YOUR TASK — Format the stretch of the records from the line containing "How do I perform: Click" through the end of the records as a Markdown table with the columns Row and Line. Skip blank lines and leave the pictures out.

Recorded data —
^^^^^^^^
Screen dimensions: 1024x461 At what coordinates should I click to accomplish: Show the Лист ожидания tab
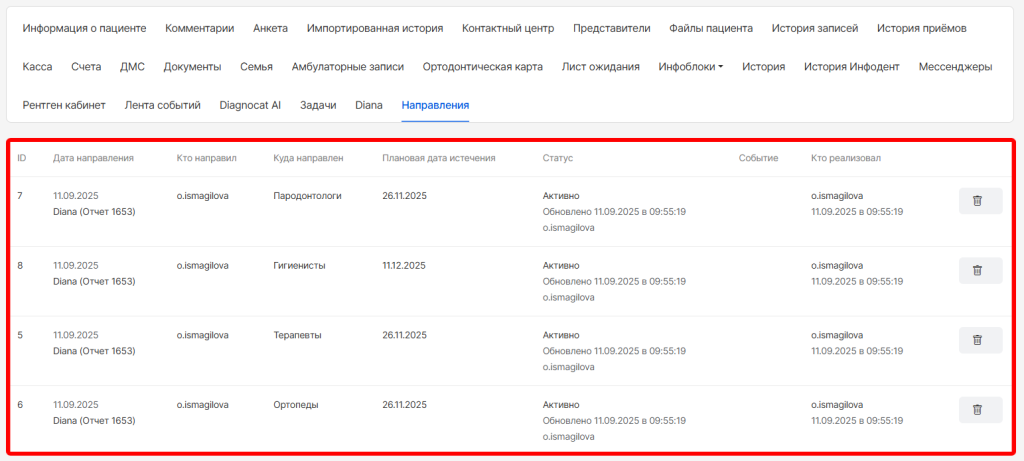(601, 67)
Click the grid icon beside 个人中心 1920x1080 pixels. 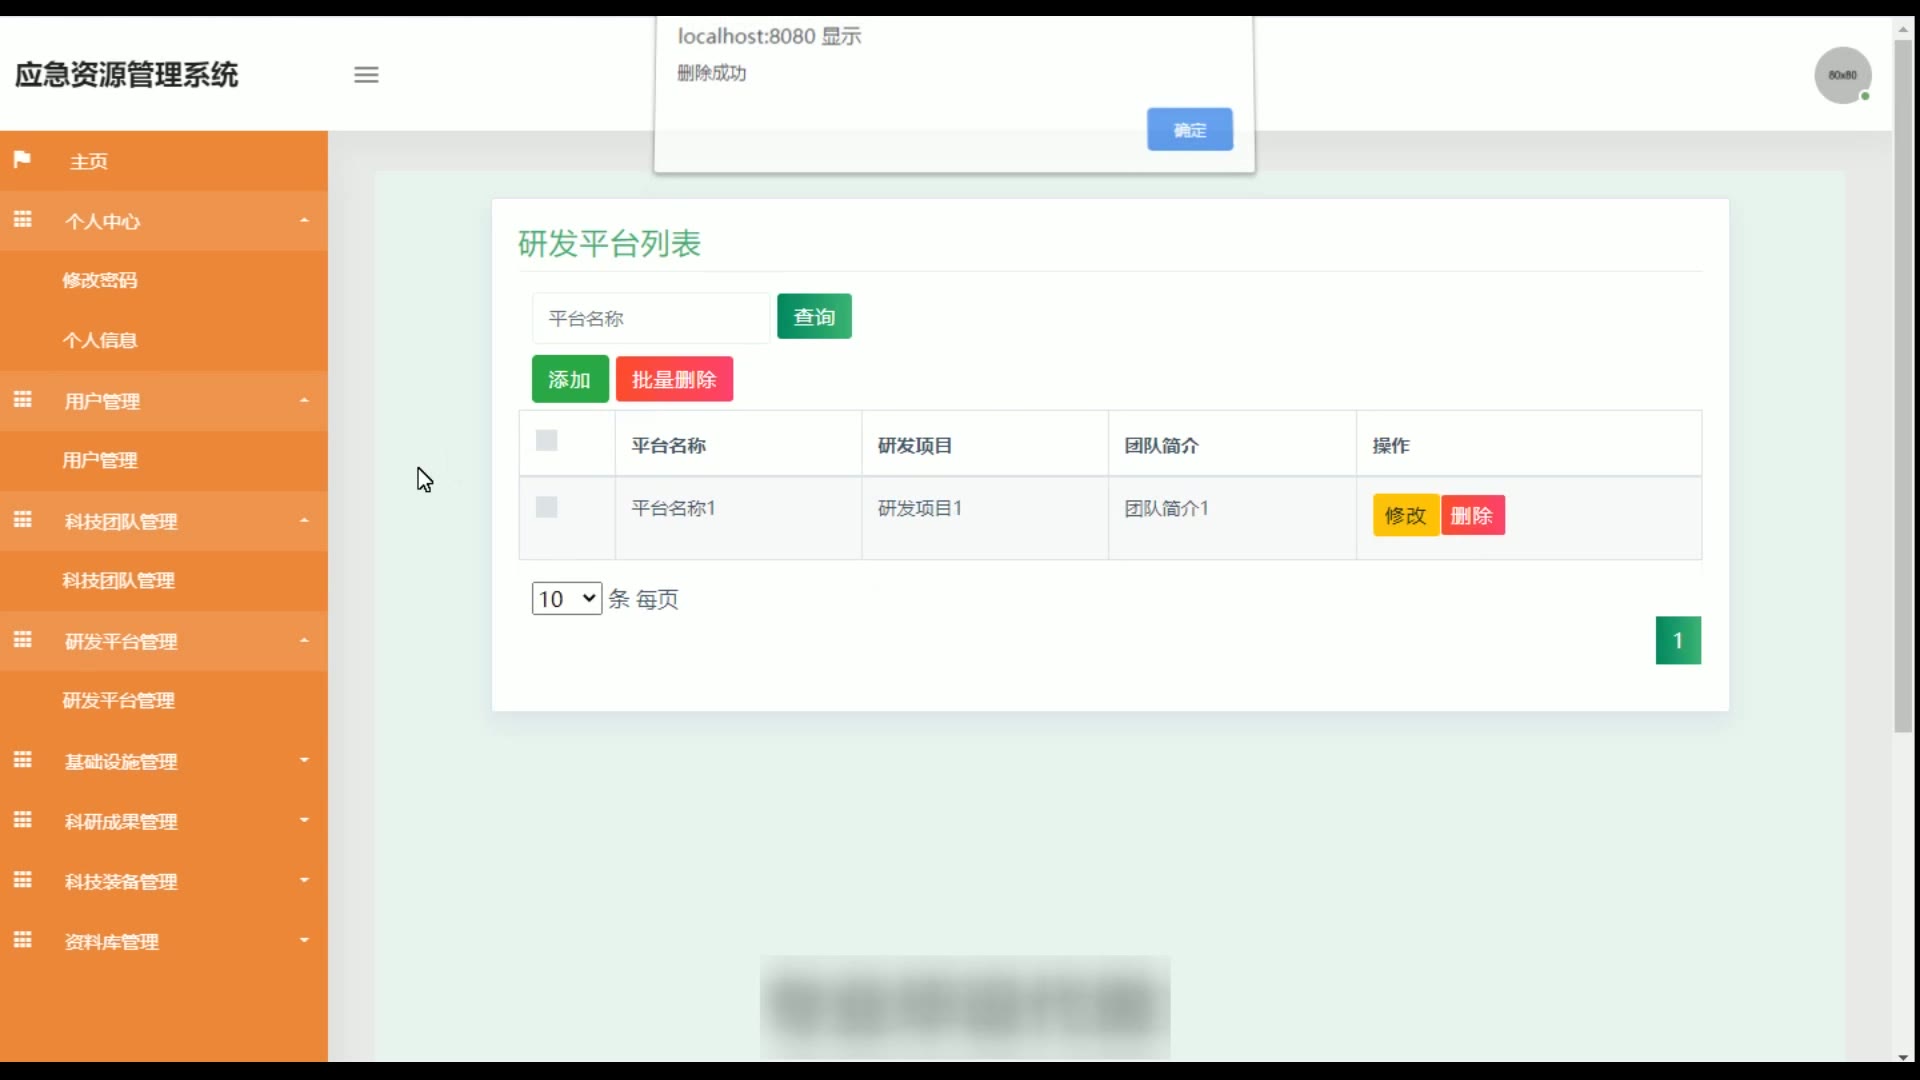(23, 220)
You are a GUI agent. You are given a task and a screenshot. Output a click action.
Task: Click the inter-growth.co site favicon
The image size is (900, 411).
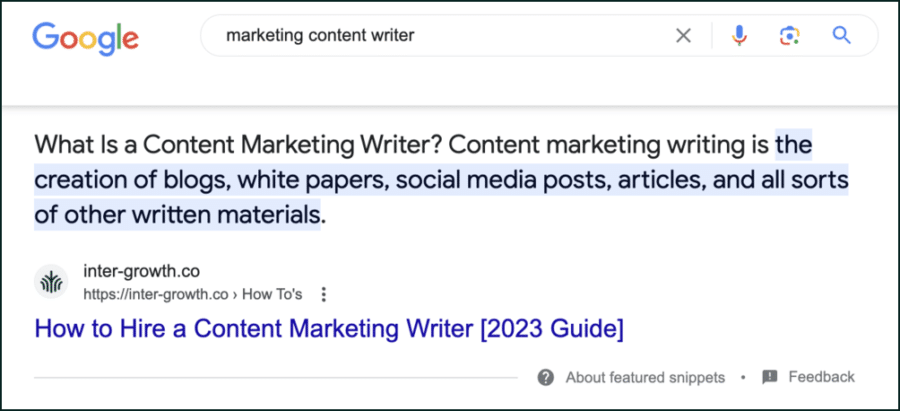(x=51, y=282)
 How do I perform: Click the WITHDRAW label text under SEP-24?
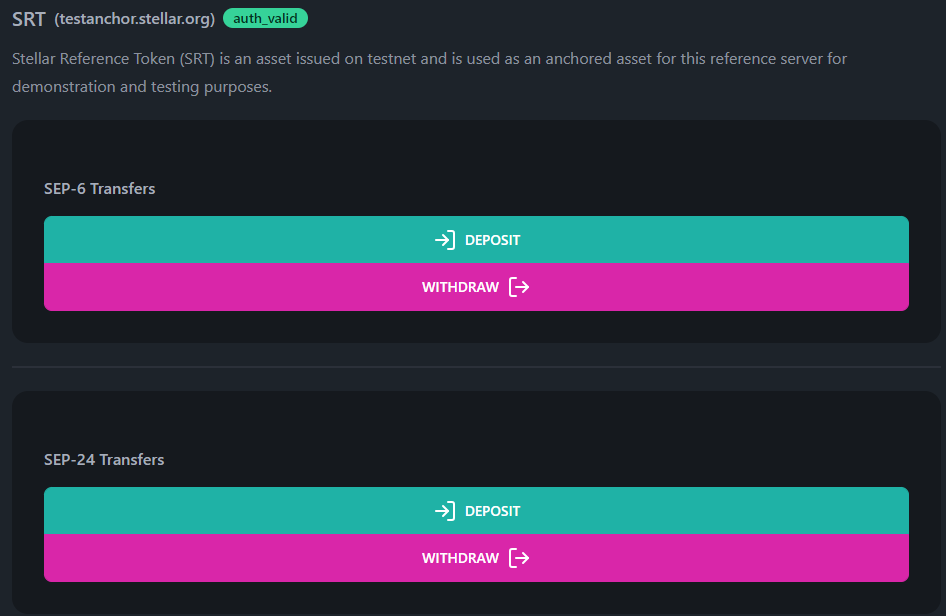pos(460,558)
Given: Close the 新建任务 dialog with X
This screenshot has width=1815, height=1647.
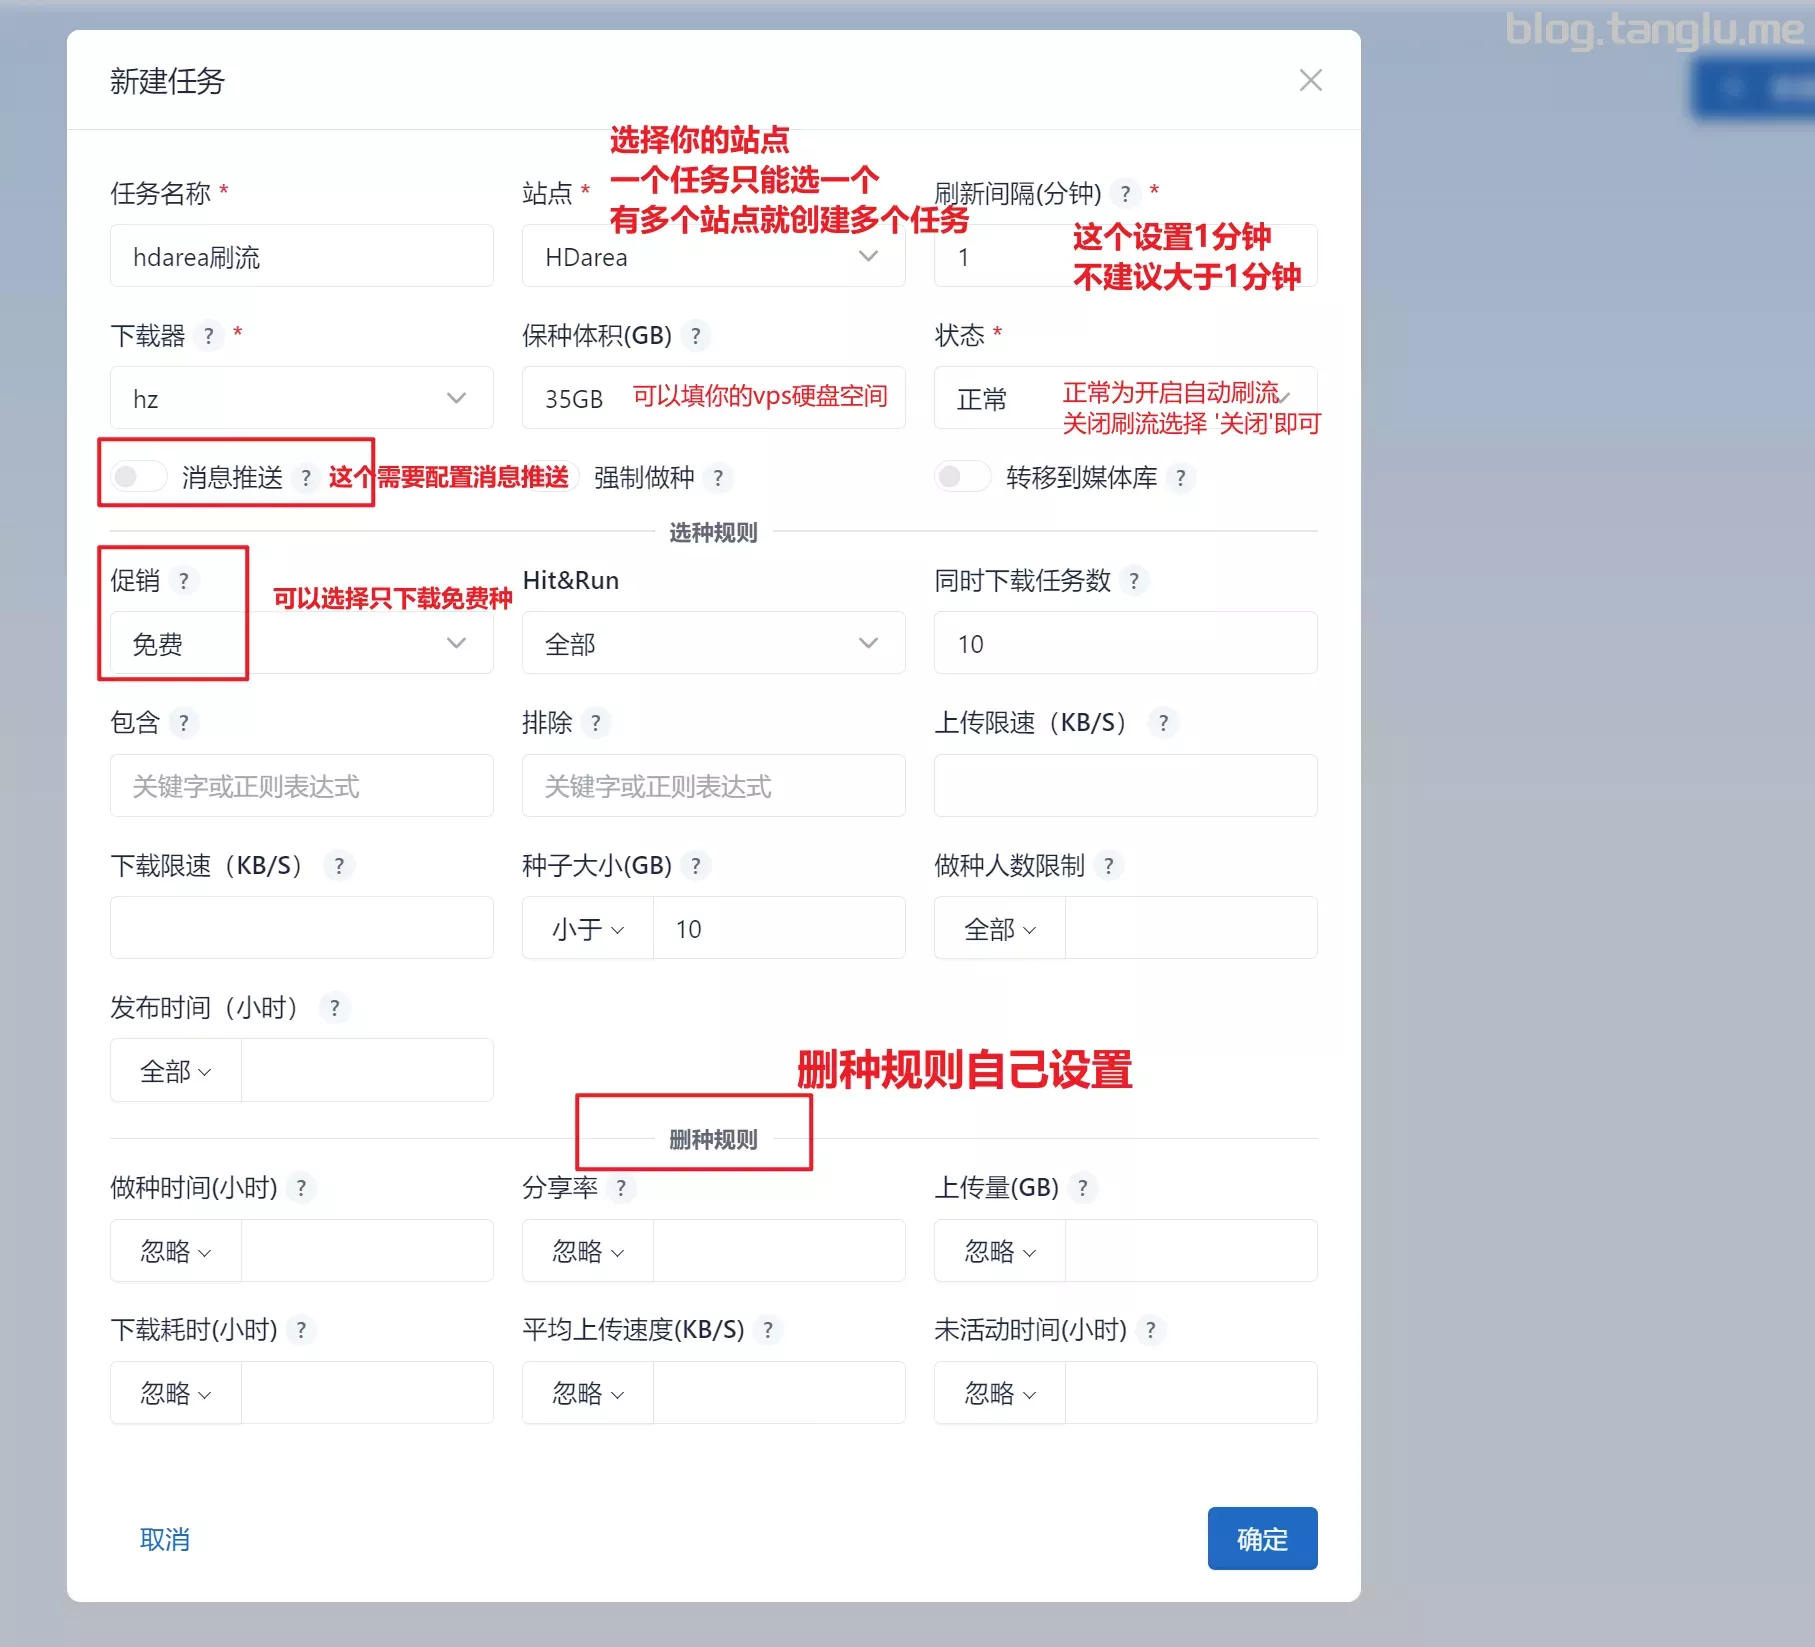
^^^^^^^^
ANSWER TO THIS PROBLEM —
| Row | Line |
|---|---|
| 1 |  How do I perform: Click the WITHDRAW label text under SEP-24? |
| 2 | pos(460,558) |
| 3 | Given: Close the 新建任务 dialog with X |
| 4 | This screenshot has width=1815, height=1647. |